[Pixel coordinate grounding data]
▬▬▬▬▬▬

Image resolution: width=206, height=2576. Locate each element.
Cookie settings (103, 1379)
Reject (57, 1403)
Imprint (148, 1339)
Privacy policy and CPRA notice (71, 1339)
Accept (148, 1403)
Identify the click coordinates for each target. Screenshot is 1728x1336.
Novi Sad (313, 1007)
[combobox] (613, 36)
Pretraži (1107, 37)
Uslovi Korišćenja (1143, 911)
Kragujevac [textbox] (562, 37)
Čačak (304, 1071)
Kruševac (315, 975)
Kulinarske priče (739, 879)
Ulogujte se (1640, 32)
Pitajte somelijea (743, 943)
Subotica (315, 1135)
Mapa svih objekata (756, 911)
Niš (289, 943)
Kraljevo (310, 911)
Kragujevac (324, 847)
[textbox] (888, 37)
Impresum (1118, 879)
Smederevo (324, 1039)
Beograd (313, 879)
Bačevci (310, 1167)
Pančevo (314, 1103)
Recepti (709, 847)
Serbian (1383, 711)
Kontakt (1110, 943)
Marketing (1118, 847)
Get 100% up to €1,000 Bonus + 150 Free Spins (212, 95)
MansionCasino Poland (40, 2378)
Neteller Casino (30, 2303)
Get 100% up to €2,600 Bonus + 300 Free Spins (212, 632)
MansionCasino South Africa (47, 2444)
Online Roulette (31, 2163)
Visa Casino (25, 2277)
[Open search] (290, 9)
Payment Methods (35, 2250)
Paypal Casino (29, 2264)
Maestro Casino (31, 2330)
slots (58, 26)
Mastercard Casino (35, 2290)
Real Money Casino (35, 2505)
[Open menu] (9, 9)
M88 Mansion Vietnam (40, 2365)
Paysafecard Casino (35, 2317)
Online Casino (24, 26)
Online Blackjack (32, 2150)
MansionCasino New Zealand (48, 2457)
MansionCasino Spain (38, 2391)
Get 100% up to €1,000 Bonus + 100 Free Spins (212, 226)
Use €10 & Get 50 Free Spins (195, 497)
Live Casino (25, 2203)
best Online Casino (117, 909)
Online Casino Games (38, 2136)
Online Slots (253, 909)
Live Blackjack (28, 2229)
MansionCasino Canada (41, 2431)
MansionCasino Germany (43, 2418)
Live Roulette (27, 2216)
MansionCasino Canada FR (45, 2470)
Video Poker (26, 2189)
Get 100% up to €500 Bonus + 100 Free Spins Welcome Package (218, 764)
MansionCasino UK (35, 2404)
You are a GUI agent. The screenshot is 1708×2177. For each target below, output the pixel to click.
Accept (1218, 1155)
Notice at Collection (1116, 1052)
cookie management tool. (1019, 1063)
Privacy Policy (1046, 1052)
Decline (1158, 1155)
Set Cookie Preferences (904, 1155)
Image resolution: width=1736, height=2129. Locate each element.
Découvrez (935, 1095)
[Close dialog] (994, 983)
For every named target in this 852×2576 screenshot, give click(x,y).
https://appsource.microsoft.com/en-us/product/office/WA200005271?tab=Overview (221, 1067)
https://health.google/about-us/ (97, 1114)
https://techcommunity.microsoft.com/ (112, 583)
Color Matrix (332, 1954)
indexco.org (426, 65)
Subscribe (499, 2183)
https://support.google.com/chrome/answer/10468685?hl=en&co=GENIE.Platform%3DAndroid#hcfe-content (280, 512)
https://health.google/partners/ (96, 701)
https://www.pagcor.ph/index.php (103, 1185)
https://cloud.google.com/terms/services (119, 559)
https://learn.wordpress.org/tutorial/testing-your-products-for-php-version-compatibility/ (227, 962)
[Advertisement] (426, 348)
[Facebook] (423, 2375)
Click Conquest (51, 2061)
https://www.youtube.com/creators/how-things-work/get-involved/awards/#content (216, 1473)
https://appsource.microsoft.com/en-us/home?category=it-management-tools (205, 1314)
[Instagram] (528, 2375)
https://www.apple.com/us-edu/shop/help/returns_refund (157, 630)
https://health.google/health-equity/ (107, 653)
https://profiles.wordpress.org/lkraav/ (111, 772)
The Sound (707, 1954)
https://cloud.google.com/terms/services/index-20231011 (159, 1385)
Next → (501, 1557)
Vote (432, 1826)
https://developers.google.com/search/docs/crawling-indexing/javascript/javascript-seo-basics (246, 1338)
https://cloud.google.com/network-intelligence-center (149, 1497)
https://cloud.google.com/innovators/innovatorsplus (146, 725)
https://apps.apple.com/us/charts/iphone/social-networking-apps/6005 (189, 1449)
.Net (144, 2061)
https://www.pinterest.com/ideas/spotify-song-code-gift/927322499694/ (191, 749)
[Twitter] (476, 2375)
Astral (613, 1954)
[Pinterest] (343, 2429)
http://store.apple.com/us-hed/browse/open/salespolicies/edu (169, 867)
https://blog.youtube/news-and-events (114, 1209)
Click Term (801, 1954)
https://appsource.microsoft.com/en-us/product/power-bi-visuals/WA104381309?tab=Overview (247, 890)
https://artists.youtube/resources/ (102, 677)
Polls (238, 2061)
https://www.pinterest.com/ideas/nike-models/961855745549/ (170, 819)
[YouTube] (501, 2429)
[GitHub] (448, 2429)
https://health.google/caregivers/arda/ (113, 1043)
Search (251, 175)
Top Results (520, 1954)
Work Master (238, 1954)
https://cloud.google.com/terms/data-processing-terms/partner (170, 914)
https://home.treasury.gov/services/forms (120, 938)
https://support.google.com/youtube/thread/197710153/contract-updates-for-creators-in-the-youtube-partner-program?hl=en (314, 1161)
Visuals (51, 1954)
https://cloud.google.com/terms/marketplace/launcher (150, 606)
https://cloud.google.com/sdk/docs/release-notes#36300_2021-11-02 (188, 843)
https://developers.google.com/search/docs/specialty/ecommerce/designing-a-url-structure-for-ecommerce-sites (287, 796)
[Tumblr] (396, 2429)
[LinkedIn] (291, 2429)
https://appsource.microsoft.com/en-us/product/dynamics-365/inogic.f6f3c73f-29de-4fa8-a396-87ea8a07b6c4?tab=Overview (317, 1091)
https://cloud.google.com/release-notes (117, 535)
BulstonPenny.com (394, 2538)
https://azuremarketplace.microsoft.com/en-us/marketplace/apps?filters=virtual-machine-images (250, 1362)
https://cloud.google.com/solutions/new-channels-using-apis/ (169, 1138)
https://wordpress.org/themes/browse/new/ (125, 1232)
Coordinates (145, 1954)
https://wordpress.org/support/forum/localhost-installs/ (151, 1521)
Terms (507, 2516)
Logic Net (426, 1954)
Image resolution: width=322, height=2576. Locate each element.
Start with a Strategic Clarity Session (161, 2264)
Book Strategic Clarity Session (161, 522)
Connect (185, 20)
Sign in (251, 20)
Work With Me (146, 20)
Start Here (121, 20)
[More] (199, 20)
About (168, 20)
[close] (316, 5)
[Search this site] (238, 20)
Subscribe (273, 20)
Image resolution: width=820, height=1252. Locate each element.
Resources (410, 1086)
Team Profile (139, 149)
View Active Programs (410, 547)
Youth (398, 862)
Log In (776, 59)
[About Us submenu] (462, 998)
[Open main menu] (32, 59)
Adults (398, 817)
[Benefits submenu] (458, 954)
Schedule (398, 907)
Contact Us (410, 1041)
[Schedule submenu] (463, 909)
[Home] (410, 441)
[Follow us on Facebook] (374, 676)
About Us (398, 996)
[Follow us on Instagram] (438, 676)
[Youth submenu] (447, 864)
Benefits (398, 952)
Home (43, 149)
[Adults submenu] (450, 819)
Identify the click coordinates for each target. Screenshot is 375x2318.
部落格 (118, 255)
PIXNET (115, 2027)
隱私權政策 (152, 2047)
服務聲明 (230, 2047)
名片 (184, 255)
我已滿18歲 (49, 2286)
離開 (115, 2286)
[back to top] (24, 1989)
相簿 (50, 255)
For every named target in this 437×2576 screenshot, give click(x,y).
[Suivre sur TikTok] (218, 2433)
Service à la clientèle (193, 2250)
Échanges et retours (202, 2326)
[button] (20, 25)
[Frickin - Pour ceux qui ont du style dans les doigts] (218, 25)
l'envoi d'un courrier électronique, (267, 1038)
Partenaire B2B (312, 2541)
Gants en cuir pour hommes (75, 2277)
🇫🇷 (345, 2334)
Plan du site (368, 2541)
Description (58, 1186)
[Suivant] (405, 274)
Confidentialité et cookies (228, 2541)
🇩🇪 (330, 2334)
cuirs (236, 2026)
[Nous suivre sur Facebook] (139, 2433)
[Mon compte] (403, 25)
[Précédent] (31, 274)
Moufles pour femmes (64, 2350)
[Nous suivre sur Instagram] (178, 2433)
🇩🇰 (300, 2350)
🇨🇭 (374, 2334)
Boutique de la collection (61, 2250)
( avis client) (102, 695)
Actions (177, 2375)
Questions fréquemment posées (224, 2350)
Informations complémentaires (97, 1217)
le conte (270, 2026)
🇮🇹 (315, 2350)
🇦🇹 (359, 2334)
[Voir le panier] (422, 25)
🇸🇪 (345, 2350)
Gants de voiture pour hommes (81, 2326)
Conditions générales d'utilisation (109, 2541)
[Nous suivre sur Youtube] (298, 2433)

▬▬▬▬▬▬

*Directions*: Start at the first line of the entries and stop at the line that contains "Novi Sad (313, 1007)". Repeat every line in that span exactly, and nothing beyond it.

*Problem solution*:
Image resolution: width=206, height=2576. Locate each element.
Cookie settings (103, 1379)
Reject (57, 1403)
Imprint (148, 1339)
Privacy policy and CPRA notice (71, 1339)
Accept (148, 1403)
Identify the click coordinates for each target. Screenshot is 1728x1336.
Novi Sad (313, 1007)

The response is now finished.